Presumably Faulkner felt differently about his own mother. Here's the poem he would trade her and others for:
Thou still unravish'd bride of quietness,
Thou foster-child of silence and slow time,
Sylvan historian, who canst thou express
A flowery tale more sweetly than our rhyme:
What leaf-fring'd legend haunt about thy shape
Of deities or mortals, or of both,
In Tempe or the dales of Arcady?
What men or gods are these? What maidens loth?
What mad pursuit? What struggle to escape?
What pipes and timbrels? What wild ecstasy?

Heard melodies are sweet, but those unheard
Are sweeter: therefore, ye soft pipes, play on;
Not to the sensual ear, but, more endear'd,
Pipe to the spirit ditties of no tone:
Fair youth, beneath the trees, thou canst not leave
Thy song, nor ever can those trees be bare;
Bold lover, never, never canst thou kiss,
Though winning near the goal - yet, do not grieve;
She cannot fade, though thou hast not thy bliss,
For ever wilt thou love, and she be fair!

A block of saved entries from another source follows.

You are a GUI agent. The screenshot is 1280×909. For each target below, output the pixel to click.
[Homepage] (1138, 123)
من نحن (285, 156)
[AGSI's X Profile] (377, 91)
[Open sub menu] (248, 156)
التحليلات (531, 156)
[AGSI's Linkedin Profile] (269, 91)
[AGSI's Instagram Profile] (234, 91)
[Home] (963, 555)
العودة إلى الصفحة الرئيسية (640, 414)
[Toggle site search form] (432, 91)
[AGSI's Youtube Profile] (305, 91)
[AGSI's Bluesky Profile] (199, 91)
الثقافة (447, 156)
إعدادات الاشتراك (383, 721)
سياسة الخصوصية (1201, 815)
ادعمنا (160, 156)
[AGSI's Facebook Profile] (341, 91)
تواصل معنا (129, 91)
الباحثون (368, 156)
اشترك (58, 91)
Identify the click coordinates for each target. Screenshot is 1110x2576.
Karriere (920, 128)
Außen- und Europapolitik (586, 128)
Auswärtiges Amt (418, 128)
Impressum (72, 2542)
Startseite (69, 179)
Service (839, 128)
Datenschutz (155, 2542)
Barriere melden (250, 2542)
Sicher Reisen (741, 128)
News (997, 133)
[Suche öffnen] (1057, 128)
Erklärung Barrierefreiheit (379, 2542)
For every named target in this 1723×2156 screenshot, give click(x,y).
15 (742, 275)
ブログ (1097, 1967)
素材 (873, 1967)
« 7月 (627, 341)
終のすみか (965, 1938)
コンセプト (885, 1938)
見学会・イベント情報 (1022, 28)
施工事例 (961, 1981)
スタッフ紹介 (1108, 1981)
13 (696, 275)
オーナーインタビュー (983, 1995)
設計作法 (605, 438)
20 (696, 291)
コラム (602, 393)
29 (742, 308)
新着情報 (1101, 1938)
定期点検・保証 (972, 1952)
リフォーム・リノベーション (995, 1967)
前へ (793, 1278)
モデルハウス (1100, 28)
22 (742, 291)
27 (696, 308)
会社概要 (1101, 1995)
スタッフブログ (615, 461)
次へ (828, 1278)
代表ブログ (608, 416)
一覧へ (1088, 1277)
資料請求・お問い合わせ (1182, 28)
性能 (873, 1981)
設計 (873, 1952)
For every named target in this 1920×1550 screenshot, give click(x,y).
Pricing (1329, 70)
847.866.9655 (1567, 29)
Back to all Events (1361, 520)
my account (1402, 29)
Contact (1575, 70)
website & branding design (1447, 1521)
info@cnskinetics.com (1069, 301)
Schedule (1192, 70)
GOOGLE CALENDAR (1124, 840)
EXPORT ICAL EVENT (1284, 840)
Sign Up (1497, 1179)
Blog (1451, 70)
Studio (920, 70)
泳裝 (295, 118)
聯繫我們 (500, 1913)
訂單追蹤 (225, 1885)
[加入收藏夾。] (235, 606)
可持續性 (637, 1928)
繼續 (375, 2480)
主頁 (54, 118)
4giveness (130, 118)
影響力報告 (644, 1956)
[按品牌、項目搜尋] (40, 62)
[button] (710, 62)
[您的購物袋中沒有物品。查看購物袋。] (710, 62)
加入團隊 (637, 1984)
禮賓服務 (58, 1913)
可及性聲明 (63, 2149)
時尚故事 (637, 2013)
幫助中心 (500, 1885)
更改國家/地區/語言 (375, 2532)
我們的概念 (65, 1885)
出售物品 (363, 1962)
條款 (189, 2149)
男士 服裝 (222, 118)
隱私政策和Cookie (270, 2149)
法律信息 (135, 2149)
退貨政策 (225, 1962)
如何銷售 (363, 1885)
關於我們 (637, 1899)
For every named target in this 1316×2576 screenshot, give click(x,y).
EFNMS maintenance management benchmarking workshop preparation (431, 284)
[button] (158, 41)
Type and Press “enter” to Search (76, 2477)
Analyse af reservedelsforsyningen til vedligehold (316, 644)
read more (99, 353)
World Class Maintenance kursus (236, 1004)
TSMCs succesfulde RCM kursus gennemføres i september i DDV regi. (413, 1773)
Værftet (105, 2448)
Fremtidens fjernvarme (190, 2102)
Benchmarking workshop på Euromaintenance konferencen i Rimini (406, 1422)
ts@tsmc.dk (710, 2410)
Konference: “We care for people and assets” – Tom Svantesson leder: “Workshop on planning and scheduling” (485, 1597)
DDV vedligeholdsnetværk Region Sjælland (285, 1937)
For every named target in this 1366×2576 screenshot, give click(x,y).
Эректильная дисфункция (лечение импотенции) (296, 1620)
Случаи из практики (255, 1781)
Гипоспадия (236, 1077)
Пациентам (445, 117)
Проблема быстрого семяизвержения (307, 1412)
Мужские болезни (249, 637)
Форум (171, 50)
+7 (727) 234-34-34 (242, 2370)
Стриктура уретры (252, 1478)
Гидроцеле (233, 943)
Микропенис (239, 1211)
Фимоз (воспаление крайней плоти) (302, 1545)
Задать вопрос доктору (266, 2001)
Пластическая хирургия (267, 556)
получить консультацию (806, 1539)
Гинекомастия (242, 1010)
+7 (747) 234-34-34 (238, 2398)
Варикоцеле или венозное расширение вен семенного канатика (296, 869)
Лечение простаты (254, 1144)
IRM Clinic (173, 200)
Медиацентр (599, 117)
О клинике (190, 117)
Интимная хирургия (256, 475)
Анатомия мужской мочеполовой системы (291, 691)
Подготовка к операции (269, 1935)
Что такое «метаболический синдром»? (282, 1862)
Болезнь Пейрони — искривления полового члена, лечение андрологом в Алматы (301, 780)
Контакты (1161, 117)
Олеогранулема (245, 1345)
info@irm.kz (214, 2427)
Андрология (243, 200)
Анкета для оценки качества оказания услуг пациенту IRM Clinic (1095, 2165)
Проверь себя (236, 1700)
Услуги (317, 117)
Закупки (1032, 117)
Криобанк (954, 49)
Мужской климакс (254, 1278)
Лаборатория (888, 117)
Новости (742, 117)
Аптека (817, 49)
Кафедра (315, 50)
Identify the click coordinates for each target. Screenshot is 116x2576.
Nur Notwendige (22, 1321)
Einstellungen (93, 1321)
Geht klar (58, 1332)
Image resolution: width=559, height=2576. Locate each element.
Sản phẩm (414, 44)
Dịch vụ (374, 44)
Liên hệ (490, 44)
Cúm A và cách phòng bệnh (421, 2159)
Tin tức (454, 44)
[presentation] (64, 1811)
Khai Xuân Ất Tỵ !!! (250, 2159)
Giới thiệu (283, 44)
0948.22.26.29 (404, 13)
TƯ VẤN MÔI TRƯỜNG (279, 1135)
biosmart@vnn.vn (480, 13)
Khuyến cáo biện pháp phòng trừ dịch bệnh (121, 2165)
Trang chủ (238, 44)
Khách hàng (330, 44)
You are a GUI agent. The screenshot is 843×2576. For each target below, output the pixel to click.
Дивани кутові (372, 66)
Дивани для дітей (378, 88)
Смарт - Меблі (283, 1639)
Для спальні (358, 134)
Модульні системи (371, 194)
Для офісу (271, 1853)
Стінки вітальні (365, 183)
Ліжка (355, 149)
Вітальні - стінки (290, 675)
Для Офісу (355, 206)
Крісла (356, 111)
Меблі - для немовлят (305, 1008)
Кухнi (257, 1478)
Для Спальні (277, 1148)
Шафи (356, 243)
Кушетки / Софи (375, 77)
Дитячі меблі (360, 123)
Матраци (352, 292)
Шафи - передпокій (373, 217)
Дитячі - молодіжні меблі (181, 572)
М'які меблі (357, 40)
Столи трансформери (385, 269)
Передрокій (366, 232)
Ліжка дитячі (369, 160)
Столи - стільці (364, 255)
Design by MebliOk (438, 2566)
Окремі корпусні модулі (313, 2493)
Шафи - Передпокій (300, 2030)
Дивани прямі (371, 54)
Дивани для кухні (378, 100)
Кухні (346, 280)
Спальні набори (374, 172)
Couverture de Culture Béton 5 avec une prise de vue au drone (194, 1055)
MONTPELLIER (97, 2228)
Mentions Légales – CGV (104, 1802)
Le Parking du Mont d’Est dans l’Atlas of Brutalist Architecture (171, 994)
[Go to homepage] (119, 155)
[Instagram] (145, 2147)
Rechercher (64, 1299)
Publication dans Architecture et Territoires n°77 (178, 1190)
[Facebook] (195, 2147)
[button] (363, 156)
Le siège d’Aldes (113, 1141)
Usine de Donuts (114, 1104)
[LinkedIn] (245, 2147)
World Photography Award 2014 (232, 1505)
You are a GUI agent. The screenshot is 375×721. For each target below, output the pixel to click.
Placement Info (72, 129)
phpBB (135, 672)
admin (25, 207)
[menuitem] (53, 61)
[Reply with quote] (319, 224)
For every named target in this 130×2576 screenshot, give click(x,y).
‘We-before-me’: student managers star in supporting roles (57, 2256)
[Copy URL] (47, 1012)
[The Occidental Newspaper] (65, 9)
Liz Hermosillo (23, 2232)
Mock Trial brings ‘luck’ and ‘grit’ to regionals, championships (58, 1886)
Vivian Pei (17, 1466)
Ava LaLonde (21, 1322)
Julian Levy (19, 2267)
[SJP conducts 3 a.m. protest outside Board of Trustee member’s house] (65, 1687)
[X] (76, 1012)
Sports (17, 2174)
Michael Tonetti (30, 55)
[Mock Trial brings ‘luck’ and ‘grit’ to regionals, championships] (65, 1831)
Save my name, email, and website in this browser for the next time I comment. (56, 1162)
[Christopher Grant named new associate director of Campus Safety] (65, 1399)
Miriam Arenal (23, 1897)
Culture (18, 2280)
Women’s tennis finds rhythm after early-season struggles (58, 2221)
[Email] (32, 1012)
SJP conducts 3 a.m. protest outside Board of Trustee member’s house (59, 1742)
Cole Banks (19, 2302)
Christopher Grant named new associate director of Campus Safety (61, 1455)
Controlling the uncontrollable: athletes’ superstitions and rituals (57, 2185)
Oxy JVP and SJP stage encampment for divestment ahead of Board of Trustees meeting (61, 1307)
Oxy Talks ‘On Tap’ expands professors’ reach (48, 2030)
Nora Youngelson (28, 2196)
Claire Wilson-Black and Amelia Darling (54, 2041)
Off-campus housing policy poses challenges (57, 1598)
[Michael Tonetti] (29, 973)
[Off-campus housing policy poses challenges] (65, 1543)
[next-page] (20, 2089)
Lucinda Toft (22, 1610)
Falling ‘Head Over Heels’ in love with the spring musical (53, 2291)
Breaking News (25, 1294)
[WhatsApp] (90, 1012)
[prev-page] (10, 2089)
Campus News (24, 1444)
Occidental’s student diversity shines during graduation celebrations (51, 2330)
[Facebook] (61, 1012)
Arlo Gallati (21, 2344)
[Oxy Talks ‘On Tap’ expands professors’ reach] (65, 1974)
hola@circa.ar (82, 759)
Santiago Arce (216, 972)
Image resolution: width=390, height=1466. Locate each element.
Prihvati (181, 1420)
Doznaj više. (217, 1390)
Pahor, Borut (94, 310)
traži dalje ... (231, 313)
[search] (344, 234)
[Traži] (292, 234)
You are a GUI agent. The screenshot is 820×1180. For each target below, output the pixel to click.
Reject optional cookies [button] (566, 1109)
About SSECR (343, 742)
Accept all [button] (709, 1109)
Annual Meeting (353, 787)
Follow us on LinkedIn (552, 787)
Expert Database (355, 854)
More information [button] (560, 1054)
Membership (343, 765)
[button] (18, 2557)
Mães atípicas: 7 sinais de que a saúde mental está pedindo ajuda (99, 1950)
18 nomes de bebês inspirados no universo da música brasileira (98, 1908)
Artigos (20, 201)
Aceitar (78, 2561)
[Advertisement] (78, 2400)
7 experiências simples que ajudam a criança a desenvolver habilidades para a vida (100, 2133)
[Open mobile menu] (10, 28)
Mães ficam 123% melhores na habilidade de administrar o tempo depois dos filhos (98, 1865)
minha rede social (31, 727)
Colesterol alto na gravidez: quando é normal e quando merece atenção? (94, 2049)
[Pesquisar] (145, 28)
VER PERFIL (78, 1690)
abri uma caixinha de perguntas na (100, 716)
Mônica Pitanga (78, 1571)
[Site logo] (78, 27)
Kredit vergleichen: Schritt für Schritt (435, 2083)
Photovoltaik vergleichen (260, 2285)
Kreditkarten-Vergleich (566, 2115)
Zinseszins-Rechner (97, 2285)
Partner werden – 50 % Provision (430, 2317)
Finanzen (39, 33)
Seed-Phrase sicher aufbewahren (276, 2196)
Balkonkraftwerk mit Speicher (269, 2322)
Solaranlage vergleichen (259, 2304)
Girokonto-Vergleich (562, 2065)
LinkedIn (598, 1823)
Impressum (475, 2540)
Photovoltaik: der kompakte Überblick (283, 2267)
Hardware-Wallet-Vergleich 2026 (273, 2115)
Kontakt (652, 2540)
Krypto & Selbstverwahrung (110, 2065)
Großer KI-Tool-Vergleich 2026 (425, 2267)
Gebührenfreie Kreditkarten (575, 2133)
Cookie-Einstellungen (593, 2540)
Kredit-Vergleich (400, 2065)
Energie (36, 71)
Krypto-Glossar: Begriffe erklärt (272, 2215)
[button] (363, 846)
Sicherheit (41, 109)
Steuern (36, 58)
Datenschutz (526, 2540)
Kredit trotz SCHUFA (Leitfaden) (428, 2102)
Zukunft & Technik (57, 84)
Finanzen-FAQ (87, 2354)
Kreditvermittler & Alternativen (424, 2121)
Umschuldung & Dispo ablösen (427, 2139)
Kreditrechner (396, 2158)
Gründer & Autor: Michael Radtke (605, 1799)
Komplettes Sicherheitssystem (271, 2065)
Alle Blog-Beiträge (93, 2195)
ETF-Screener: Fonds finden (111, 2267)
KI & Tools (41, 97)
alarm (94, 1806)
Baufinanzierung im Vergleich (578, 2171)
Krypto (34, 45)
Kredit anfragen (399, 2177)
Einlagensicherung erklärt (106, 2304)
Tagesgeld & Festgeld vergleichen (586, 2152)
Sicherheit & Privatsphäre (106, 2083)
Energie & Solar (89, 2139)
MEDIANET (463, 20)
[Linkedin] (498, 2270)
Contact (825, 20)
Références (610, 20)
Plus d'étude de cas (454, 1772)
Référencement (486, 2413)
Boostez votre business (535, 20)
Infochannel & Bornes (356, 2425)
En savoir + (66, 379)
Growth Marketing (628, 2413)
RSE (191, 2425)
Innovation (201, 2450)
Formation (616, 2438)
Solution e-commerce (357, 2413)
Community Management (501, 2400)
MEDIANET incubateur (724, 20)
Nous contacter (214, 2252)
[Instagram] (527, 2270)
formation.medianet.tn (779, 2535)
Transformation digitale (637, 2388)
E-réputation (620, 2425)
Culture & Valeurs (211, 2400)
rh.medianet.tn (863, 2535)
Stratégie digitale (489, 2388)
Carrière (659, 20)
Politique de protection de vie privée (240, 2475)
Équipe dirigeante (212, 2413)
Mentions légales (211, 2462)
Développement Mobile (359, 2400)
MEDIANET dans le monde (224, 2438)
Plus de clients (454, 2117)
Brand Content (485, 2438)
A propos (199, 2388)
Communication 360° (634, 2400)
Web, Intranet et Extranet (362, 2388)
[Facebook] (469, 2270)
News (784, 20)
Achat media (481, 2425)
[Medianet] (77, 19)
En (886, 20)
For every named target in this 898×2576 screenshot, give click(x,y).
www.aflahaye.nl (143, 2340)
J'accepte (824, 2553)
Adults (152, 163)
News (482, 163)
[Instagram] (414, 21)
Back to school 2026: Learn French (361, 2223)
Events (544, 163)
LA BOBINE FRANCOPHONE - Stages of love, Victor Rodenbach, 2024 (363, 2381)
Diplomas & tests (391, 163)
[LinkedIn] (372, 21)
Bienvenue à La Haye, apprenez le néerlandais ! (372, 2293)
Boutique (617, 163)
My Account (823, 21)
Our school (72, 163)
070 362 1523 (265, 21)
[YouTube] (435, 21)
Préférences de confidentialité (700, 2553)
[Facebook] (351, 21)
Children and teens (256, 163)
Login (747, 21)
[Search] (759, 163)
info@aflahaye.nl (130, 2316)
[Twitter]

Ah, happy, happy boughs! that cannot shed
Your leaves, nor ever bid the spring adieu;
And, happy melodist, unwearied,
For ever piping songs for ever new;
More happy love! more happy, happy love!
For ever warm and still to be enjoy'd,
For ever panting, and for ever young;
All breathing human passion far above,
That leaves a heart high-sorrowful and cloy'd,
A burning forehead, and a parching tongue.

Who are these coming to the sacrifice?
To what green altar, O mysterious priest,
Lead'st thou that heifer lowing at the skies,
And all her silken flanks with garlands drest?
What little town by river or sea shore,
Or mountain-built with peaceful citadel,
Is emptied of this folk, this pious morn?
And, little town, thy streets for evermore
Will silent be; and not a soul to tell
Why thou art desolate, can e'er return.

O Attic shape! Fair attitude! with brede
Of marble men and maidens overwrought,
With forest branches and the trodden weed;
Thou, silent form, dost tease us out of thought
As doth eternity: Cold Pastoral!
When old age shall this generation waste,
Thou shalt remain, in midst of other woe
Than ours, a friend to man, to whom thou say'st,
"Beauty is truth, truth beauty," - that is all
Ye know on earth, and all ye need to know.